====== Available data ======

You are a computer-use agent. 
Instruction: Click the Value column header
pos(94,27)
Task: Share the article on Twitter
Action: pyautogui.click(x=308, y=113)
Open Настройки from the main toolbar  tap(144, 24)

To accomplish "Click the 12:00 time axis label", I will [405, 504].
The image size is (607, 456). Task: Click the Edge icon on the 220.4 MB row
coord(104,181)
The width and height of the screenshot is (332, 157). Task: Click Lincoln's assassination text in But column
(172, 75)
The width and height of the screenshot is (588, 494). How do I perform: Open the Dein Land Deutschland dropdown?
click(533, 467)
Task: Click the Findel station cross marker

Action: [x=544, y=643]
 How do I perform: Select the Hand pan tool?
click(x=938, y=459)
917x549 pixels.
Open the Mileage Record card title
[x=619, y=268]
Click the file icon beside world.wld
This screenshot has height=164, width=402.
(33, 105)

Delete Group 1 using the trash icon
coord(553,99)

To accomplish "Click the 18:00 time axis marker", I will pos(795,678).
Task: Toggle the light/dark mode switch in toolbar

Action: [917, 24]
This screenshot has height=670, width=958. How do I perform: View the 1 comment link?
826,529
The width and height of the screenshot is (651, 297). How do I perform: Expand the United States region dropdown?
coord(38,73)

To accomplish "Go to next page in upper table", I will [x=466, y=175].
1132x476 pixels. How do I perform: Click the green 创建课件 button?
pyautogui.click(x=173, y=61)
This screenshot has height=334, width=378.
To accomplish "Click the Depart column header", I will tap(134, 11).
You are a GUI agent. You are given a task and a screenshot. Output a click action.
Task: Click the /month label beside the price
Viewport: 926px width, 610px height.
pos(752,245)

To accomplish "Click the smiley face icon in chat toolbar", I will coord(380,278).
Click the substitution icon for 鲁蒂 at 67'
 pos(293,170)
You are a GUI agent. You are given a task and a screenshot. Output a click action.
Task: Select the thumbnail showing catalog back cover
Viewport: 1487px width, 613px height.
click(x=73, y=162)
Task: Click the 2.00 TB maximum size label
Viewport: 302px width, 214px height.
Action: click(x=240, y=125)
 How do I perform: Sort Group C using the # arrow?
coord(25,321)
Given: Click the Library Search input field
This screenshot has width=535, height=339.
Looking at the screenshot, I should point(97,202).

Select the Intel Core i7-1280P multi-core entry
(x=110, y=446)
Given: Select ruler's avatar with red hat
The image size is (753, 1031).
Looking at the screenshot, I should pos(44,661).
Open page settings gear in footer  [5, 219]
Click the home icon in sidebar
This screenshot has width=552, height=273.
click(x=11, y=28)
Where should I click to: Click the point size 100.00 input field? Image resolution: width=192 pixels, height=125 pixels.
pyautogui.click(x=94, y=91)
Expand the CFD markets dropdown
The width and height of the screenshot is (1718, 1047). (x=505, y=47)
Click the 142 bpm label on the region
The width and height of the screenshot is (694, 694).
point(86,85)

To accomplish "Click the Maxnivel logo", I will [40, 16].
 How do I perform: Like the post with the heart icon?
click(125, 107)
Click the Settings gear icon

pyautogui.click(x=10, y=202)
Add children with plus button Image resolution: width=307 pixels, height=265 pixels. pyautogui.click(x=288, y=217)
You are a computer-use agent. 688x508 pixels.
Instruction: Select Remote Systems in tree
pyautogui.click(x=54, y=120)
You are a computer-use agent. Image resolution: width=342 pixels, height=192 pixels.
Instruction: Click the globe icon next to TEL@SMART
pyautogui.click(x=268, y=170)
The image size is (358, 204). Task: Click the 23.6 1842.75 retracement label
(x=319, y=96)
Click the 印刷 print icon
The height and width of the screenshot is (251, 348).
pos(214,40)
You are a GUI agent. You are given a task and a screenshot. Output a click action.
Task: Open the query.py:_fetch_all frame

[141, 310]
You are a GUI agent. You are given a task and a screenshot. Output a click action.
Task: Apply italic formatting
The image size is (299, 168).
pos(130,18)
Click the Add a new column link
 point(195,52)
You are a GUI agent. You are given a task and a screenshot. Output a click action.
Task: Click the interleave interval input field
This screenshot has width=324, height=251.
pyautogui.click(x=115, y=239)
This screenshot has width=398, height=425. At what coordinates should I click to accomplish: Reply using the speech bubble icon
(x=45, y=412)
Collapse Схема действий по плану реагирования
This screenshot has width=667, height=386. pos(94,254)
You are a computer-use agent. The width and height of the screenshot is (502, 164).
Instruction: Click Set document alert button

======

- **Action item**: Copy exactly. The range runs from the line containing "The width and height of the screenshot is (694, 694)." through the last line of the data.

- **Your response**:
The width and height of the screenshot is (694, 694).
point(86,85)

To accomplish "Click the Maxnivel logo", I will [40, 16].
 How do I perform: Like the post with the heart icon?
click(125, 107)
Click the Settings gear icon

pyautogui.click(x=10, y=202)
Add children with plus button Image resolution: width=307 pixels, height=265 pixels. pyautogui.click(x=288, y=217)
You are a computer-use agent. 688x508 pixels.
Instruction: Select Remote Systems in tree
pyautogui.click(x=54, y=120)
You are a computer-use agent. Image resolution: width=342 pixels, height=192 pixels.
Instruction: Click the globe icon next to TEL@SMART
pyautogui.click(x=268, y=170)
The image size is (358, 204). Task: Click the 23.6 1842.75 retracement label
(x=319, y=96)
Click the 印刷 print icon
The height and width of the screenshot is (251, 348).
pos(214,40)
You are a GUI agent. You are given a task and a screenshot. Output a click action.
Task: Open the query.py:_fetch_all frame

[141, 310]
You are a GUI agent. You are given a task and a screenshot. Output a click action.
Task: Apply italic formatting
The image size is (299, 168).
pos(130,18)
Click the Add a new column link
 point(195,52)
You are a GUI agent. You are given a task and a screenshot. Output a click action.
Task: Click the interleave interval input field
This screenshot has width=324, height=251.
pyautogui.click(x=115, y=239)
This screenshot has width=398, height=425. At what coordinates should I click to accomplish: Reply using the speech bubble icon
(x=45, y=412)
Collapse Схема действий по плану реагирования
This screenshot has width=667, height=386. pos(94,254)
You are a computer-use agent. The width and height of the screenshot is (502, 164).
Instruction: Click Set document alert button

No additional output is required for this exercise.